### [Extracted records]
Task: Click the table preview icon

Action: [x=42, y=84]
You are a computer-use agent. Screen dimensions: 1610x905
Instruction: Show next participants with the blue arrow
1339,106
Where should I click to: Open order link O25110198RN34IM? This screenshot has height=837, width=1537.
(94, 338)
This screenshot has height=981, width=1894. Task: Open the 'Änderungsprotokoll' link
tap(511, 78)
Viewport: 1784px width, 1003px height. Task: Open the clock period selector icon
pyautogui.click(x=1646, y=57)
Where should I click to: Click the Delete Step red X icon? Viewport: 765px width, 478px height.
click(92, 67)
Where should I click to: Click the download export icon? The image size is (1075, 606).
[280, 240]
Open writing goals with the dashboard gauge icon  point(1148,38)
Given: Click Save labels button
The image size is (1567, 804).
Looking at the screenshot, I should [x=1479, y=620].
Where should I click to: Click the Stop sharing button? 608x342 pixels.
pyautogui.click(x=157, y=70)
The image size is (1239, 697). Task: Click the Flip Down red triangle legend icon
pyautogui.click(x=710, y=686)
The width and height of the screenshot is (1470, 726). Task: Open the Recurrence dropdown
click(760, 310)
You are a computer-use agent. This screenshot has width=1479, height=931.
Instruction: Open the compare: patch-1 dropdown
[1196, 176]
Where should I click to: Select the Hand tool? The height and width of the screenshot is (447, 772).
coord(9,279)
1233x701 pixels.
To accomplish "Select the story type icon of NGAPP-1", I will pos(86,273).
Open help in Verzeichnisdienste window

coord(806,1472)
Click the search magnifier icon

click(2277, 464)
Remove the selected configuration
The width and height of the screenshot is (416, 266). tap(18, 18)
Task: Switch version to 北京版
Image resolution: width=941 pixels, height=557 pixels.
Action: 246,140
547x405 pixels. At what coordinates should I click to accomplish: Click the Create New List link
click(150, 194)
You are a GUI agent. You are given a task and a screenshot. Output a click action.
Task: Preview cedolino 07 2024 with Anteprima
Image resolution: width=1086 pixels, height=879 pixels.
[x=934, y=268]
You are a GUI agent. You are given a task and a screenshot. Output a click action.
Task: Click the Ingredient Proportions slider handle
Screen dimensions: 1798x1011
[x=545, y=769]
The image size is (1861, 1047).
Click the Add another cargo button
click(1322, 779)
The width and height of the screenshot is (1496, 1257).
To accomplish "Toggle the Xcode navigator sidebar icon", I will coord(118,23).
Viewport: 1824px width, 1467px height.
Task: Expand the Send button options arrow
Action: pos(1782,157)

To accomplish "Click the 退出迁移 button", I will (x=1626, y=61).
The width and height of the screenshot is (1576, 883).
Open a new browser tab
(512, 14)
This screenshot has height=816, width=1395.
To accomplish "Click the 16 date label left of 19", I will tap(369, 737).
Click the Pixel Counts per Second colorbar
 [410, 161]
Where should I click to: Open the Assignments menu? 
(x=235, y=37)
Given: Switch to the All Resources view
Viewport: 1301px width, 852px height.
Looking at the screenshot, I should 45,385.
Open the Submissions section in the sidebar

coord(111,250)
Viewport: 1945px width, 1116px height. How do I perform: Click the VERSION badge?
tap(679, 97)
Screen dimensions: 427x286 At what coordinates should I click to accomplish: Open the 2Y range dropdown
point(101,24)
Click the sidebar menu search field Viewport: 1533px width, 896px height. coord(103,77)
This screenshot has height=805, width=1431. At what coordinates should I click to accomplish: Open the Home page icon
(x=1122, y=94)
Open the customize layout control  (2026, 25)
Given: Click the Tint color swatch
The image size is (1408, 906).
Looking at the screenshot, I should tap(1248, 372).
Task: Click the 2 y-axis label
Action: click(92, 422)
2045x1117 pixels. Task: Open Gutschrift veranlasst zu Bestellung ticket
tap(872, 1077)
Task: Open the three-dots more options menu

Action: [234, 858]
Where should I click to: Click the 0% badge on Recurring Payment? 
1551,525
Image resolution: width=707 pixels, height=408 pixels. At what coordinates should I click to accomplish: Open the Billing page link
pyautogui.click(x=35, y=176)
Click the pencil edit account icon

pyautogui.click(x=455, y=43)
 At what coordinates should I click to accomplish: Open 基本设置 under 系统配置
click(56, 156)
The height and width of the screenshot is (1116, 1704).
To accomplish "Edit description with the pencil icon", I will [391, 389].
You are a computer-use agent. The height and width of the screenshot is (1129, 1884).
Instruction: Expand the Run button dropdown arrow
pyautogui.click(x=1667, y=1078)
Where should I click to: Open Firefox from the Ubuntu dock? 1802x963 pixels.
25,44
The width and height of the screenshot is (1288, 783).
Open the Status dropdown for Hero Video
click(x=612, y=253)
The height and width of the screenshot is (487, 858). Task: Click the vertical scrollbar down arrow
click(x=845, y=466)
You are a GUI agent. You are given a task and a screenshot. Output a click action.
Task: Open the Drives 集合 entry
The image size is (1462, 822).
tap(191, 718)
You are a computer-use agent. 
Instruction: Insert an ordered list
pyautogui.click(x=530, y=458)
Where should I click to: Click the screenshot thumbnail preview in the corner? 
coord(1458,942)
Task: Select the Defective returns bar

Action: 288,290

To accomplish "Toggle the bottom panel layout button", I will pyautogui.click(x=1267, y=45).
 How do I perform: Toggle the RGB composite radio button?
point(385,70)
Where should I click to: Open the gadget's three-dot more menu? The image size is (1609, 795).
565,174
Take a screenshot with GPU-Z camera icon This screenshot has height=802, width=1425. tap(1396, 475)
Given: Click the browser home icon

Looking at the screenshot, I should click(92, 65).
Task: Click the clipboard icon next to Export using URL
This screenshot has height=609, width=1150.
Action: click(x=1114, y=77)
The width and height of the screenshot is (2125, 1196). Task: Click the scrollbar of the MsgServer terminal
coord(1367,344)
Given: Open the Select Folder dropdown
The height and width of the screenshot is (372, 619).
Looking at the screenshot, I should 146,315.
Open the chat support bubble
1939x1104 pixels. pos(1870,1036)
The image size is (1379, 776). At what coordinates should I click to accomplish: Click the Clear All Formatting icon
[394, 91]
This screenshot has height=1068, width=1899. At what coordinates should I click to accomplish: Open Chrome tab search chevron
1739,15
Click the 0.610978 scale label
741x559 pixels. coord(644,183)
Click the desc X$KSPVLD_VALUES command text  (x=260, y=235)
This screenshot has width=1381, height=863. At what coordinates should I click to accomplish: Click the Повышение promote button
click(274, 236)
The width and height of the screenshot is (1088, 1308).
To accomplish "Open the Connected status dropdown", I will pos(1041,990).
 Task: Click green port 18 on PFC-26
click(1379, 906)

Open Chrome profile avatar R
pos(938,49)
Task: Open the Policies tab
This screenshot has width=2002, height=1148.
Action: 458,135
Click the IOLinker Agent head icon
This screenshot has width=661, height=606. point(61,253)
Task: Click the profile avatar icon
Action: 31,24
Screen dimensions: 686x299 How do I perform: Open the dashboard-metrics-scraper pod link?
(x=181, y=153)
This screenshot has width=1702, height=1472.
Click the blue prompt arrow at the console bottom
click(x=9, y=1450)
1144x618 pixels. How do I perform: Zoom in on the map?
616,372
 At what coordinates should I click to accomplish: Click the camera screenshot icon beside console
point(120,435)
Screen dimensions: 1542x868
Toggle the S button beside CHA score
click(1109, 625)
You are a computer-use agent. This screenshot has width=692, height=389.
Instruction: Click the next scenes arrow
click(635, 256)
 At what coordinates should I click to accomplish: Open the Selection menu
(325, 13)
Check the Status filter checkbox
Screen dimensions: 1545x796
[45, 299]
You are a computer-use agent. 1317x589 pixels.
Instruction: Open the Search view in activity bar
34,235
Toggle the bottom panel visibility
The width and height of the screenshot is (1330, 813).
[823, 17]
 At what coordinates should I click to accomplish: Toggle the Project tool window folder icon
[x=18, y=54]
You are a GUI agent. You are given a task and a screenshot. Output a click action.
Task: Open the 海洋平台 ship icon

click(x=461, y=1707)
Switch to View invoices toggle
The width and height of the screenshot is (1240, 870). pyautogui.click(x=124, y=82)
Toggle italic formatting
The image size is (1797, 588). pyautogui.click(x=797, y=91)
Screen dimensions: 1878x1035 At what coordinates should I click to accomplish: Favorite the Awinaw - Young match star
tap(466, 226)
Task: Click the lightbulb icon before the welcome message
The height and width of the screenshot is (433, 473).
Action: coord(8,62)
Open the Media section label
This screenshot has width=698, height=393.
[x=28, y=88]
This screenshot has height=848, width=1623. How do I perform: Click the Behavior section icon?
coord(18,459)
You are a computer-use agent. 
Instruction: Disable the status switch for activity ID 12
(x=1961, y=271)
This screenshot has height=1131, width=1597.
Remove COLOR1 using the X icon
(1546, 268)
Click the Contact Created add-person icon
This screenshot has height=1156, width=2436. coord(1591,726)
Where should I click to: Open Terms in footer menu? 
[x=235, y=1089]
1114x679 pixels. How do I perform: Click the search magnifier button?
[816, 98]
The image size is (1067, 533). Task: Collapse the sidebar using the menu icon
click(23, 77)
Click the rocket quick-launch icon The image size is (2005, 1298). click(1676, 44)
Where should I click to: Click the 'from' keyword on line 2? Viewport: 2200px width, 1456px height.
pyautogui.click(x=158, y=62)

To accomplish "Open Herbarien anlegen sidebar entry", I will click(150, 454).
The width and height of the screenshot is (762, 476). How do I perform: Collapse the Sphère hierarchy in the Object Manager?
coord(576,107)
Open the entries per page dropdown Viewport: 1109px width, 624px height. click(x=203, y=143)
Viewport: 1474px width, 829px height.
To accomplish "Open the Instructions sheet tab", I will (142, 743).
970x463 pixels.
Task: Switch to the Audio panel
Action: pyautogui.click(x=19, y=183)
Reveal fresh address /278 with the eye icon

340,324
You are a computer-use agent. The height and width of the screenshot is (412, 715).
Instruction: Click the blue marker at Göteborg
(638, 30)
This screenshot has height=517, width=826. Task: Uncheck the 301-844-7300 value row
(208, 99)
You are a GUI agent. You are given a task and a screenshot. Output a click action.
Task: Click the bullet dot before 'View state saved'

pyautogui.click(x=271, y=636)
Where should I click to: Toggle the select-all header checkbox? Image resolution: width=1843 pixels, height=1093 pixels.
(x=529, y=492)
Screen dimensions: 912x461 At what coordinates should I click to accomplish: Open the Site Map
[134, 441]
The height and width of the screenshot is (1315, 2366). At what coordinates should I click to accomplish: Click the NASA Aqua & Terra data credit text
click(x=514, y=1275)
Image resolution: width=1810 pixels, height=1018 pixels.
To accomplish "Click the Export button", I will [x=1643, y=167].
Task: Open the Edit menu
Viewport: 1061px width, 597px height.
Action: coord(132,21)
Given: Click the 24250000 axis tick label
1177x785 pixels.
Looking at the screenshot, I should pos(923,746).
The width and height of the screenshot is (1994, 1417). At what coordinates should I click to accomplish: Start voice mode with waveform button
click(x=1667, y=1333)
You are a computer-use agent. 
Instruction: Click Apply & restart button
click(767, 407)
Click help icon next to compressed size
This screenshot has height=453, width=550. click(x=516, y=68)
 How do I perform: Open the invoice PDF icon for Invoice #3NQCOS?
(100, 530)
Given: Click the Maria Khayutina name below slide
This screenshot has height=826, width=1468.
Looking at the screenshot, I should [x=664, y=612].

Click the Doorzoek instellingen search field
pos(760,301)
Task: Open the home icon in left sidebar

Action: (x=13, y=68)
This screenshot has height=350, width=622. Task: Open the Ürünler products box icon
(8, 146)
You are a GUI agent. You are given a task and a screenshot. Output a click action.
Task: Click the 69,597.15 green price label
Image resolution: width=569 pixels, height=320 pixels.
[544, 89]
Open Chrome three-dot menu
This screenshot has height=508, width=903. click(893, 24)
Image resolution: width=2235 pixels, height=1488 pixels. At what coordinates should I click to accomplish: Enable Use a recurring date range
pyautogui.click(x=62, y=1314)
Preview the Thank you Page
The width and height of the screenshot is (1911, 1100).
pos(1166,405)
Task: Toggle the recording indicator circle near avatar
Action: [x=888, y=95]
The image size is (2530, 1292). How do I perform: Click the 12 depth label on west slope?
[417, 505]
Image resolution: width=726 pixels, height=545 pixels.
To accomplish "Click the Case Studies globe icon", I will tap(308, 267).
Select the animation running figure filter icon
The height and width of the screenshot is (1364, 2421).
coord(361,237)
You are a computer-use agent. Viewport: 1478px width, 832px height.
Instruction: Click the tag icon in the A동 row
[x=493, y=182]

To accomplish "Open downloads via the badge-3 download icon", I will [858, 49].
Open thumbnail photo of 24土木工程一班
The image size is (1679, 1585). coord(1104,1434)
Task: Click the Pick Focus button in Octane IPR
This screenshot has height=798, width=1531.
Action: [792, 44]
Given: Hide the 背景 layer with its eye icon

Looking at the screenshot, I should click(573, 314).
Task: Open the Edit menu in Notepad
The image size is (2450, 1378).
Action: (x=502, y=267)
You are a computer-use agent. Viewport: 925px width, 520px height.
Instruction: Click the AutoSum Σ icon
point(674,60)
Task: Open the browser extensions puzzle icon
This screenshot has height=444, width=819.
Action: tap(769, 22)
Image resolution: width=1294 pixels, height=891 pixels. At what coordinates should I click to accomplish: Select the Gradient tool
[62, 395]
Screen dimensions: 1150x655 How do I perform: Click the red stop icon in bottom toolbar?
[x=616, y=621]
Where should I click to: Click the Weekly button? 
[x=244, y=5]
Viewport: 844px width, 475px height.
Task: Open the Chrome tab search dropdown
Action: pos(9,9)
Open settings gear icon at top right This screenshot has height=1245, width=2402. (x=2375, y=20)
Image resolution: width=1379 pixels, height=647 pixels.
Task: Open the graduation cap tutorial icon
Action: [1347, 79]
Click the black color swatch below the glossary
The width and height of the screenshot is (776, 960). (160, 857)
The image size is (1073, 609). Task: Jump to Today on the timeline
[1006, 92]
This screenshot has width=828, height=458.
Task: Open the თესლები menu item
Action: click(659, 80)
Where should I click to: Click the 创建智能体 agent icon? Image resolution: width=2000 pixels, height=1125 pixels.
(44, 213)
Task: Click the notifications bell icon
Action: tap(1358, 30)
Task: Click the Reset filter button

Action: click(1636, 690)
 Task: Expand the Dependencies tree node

### [Your task]
Your task for the entries above: copy exactly the span starting with the line with "At what coordinates should I click to accomplish: Toggle" and going on through the line with "Click the rocket", both lines included, and nothing else.

### [Response to the task]
 At what coordinates should I click to accomplish: Toggle the Project tool window folder icon
[x=18, y=54]
You are a GUI agent. You are given a task and a screenshot. Output a click action.
Task: Open the 海洋平台 ship icon

click(x=461, y=1707)
Switch to View invoices toggle
The width and height of the screenshot is (1240, 870). pyautogui.click(x=124, y=82)
Toggle italic formatting
The image size is (1797, 588). pyautogui.click(x=797, y=91)
Screen dimensions: 1878x1035 At what coordinates should I click to accomplish: Favorite the Awinaw - Young match star
tap(466, 226)
Task: Click the lightbulb icon before the welcome message
The height and width of the screenshot is (433, 473).
Action: coord(8,62)
Open the Media section label
This screenshot has width=698, height=393.
[x=28, y=88]
This screenshot has height=848, width=1623. How do I perform: Click the Behavior section icon?
coord(18,459)
You are a computer-use agent. 
Instruction: Disable the status switch for activity ID 12
(x=1961, y=271)
This screenshot has height=1131, width=1597.
Remove COLOR1 using the X icon
(1546, 268)
Click the Contact Created add-person icon
This screenshot has height=1156, width=2436. coord(1591,726)
Where should I click to: Open Terms in footer menu? 
[x=235, y=1089]
1114x679 pixels. How do I perform: Click the search magnifier button?
[816, 98]
The image size is (1067, 533). Task: Collapse the sidebar using the menu icon
click(23, 77)
Click the rocket quick-launch icon The image size is (2005, 1298). click(1676, 44)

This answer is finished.